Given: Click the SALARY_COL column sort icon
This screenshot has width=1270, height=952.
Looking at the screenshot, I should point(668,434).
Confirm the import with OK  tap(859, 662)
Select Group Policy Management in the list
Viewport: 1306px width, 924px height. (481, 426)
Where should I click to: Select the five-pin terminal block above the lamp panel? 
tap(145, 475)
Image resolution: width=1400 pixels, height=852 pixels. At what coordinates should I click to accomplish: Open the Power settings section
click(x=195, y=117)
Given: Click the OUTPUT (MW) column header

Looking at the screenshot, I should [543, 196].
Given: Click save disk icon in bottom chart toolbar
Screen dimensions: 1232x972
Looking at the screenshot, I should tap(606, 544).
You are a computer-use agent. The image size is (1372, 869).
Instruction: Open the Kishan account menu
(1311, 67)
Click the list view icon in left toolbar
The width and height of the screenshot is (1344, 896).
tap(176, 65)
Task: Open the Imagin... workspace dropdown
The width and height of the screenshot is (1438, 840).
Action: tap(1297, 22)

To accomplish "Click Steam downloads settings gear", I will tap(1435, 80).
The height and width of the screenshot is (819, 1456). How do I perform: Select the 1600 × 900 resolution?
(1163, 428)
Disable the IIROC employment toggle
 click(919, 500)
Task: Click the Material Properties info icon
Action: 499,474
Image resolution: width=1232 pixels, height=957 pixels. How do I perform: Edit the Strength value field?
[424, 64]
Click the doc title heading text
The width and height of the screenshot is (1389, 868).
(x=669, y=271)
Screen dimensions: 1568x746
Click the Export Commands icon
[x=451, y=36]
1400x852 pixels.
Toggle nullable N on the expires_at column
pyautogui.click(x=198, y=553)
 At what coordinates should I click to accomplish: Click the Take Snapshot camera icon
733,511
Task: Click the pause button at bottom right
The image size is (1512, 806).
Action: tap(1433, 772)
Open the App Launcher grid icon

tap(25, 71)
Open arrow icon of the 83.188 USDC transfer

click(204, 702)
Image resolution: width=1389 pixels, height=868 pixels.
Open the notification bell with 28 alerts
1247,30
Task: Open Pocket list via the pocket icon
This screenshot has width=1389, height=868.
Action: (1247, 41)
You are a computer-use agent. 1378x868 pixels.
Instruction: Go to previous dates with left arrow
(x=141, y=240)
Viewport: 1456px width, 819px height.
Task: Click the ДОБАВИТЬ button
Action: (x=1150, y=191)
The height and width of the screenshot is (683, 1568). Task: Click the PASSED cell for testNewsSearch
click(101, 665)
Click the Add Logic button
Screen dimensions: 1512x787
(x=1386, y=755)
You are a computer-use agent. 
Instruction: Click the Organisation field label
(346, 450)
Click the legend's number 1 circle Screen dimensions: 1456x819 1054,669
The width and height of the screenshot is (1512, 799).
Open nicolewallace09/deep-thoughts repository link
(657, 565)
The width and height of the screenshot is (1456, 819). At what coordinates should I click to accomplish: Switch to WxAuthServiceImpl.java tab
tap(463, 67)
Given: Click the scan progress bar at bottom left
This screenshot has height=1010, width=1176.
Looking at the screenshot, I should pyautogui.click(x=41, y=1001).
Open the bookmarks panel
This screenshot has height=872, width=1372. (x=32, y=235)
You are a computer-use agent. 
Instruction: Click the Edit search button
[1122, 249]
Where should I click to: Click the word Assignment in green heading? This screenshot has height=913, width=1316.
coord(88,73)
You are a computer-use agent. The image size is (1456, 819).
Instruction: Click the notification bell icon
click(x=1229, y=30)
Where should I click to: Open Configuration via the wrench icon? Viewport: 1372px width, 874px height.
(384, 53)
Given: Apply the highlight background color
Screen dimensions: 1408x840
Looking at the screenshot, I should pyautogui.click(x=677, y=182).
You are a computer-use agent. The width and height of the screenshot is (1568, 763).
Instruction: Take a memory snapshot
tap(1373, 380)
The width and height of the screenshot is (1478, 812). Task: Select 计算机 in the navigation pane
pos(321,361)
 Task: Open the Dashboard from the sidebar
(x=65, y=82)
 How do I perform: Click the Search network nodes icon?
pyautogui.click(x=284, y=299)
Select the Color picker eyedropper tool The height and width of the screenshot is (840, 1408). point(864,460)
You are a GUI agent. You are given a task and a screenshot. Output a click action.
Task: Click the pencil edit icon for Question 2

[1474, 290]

------------------------------------------------------------------------

> **What is expected**
Each line of the material should be returned exactly as it stands.

> **Answer to the problem**
Given: Click the SALARY_COL column sort icon
This screenshot has width=1270, height=952.
Looking at the screenshot, I should point(668,434).
Confirm the import with OK  tap(859, 662)
Select Group Policy Management in the list
Viewport: 1306px width, 924px height. (481, 426)
Where should I click to: Select the five-pin terminal block above the lamp panel? 
tap(145, 475)
Image resolution: width=1400 pixels, height=852 pixels. At what coordinates should I click to accomplish: Open the Power settings section
click(x=195, y=117)
Given: Click the OUTPUT (MW) column header

Looking at the screenshot, I should [543, 196].
Given: Click save disk icon in bottom chart toolbar
Screen dimensions: 1232x972
Looking at the screenshot, I should tap(606, 544).
You are a computer-use agent. The image size is (1372, 869).
Instruction: Open the Kishan account menu
(1311, 67)
Click the list view icon in left toolbar
The width and height of the screenshot is (1344, 896).
tap(176, 65)
Task: Open the Imagin... workspace dropdown
The width and height of the screenshot is (1438, 840).
Action: tap(1297, 22)

To accomplish "Click Steam downloads settings gear", I will tap(1435, 80).
The height and width of the screenshot is (819, 1456). How do I perform: Select the 1600 × 900 resolution?
(1163, 428)
Disable the IIROC employment toggle
 click(919, 500)
Task: Click the Material Properties info icon
Action: 499,474
Image resolution: width=1232 pixels, height=957 pixels. How do I perform: Edit the Strength value field?
[424, 64]
Click the doc title heading text
The width and height of the screenshot is (1389, 868).
(x=669, y=271)
Screen dimensions: 1568x746
Click the Export Commands icon
[x=451, y=36]
1400x852 pixels.
Toggle nullable N on the expires_at column
pyautogui.click(x=198, y=553)
 At what coordinates should I click to accomplish: Click the Take Snapshot camera icon
733,511
Task: Click the pause button at bottom right
The image size is (1512, 806).
Action: tap(1433, 772)
Open the App Launcher grid icon

tap(25, 71)
Open arrow icon of the 83.188 USDC transfer

click(204, 702)
Image resolution: width=1389 pixels, height=868 pixels.
Open the notification bell with 28 alerts
1247,30
Task: Open Pocket list via the pocket icon
This screenshot has width=1389, height=868.
Action: (1247, 41)
You are a computer-use agent. 1378x868 pixels.
Instruction: Go to previous dates with left arrow
(x=141, y=240)
Viewport: 1456px width, 819px height.
Task: Click the ДОБАВИТЬ button
Action: (x=1150, y=191)
The height and width of the screenshot is (683, 1568). Task: Click the PASSED cell for testNewsSearch
click(101, 665)
Click the Add Logic button
Screen dimensions: 1512x787
(x=1386, y=755)
You are a computer-use agent. 
Instruction: Click the Organisation field label
(346, 450)
Click the legend's number 1 circle Screen dimensions: 1456x819 1054,669
The width and height of the screenshot is (1512, 799).
Open nicolewallace09/deep-thoughts repository link
(657, 565)
The width and height of the screenshot is (1456, 819). At what coordinates should I click to accomplish: Switch to WxAuthServiceImpl.java tab
tap(463, 67)
Given: Click the scan progress bar at bottom left
This screenshot has height=1010, width=1176.
Looking at the screenshot, I should pyautogui.click(x=41, y=1001).
Open the bookmarks panel
This screenshot has height=872, width=1372. (x=32, y=235)
You are a computer-use agent. 
Instruction: Click the Edit search button
[1122, 249]
Where should I click to: Click the word Assignment in green heading? This screenshot has height=913, width=1316.
coord(88,73)
You are a computer-use agent. The image size is (1456, 819).
Instruction: Click the notification bell icon
click(x=1229, y=30)
Where should I click to: Open Configuration via the wrench icon? Viewport: 1372px width, 874px height.
(384, 53)
Given: Apply the highlight background color
Screen dimensions: 1408x840
Looking at the screenshot, I should pyautogui.click(x=677, y=182).
You are a computer-use agent. The width and height of the screenshot is (1568, 763).
Instruction: Take a memory snapshot
tap(1373, 380)
The width and height of the screenshot is (1478, 812). Task: Select 计算机 in the navigation pane
pos(321,361)
 Task: Open the Dashboard from the sidebar
(x=65, y=82)
 How do I perform: Click the Search network nodes icon?
pyautogui.click(x=284, y=299)
Select the Color picker eyedropper tool The height and width of the screenshot is (840, 1408). point(864,460)
You are a GUI agent. You are given a task and a screenshot. Output a click action.
Task: Click the pencil edit icon for Question 2

[1474, 290]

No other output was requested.